Data listing section start

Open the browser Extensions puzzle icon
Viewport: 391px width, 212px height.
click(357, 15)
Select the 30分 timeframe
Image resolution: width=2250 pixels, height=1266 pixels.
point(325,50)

Data listing section end
Data listing section start

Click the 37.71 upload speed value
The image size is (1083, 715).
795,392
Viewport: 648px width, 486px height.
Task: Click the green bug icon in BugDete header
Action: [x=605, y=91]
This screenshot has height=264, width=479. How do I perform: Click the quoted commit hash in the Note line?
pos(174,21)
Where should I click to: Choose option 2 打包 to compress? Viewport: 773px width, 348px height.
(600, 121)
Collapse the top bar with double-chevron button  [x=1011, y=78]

Data listing section end
Data listing section start

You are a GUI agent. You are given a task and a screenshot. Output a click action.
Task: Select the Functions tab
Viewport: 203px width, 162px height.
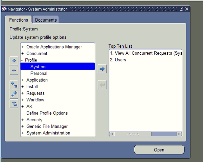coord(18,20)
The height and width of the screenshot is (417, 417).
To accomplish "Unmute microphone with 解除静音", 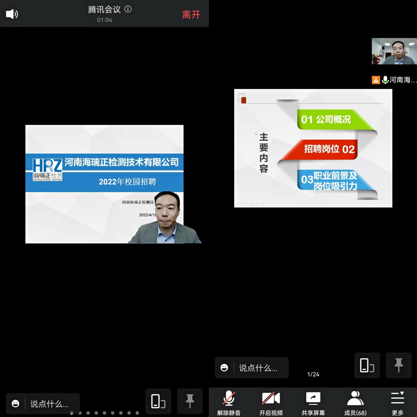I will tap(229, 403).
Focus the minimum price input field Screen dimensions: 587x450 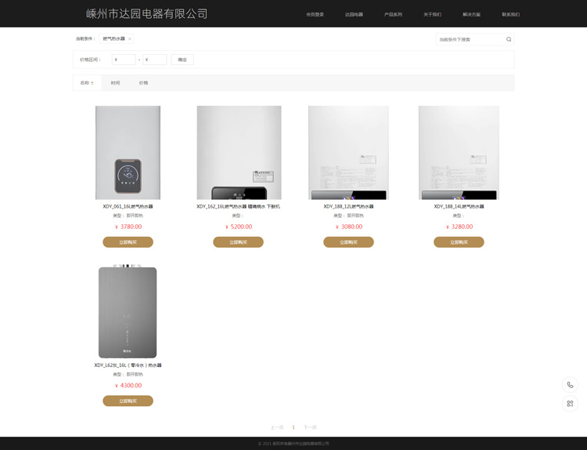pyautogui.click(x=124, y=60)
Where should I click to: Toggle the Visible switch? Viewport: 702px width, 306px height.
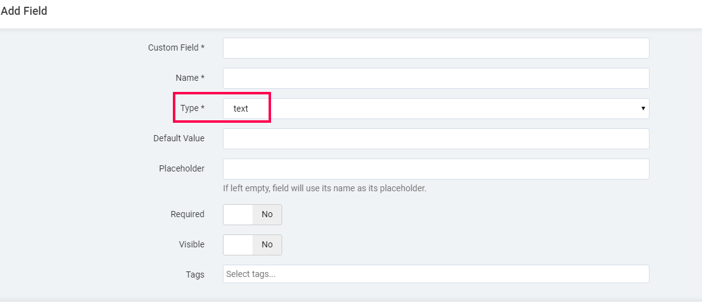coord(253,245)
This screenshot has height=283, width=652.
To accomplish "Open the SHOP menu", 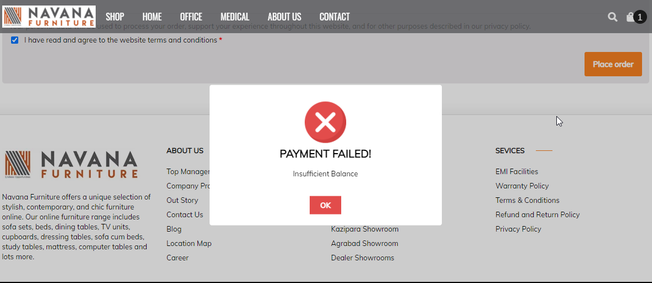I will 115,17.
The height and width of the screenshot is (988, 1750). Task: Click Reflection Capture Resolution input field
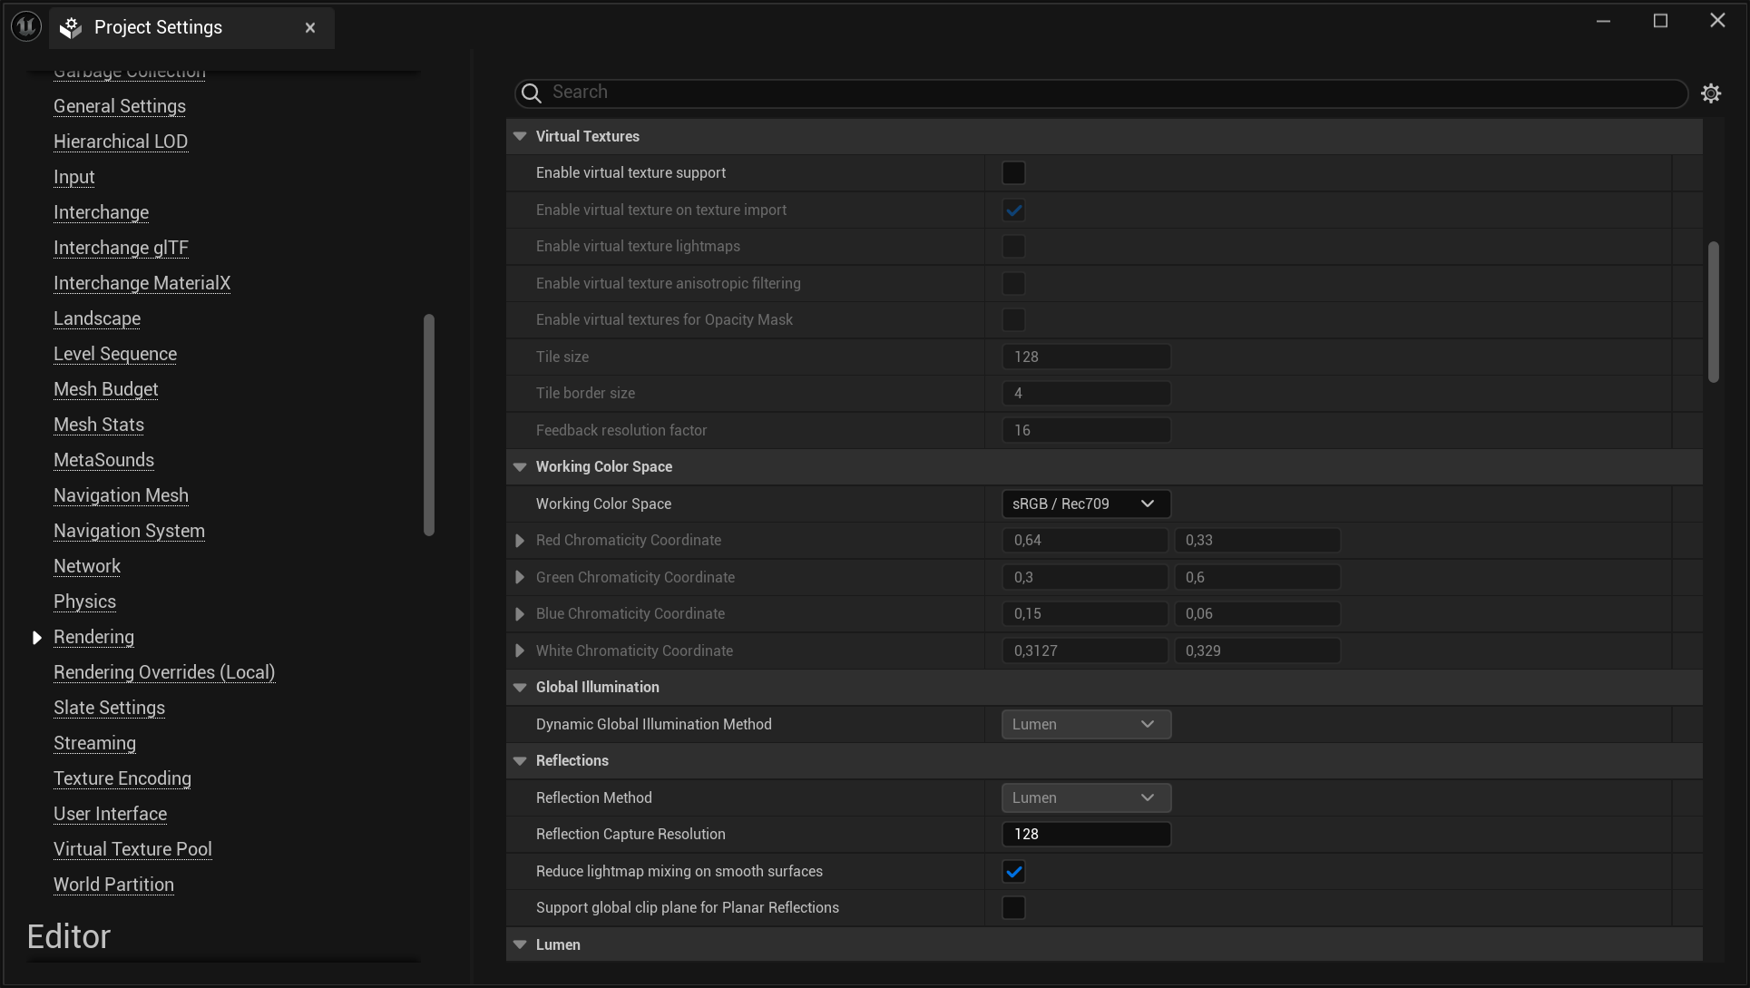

Data listing section end

◆ Task prompt ◆
Please copy the lines above from the line with "This screenshot has height=264, width=479." up to and including the line with "Collapse the top", exactly as written and with nothing else.

◆ Result ◆
This screenshot has height=264, width=479. How do I perform: Click the quoted commit hash in the Note line?
pos(174,21)
Where should I click to: Choose option 2 打包 to compress? Viewport: 773px width, 348px height.
(600, 121)
Collapse the top bar with double-chevron button  [x=1011, y=78]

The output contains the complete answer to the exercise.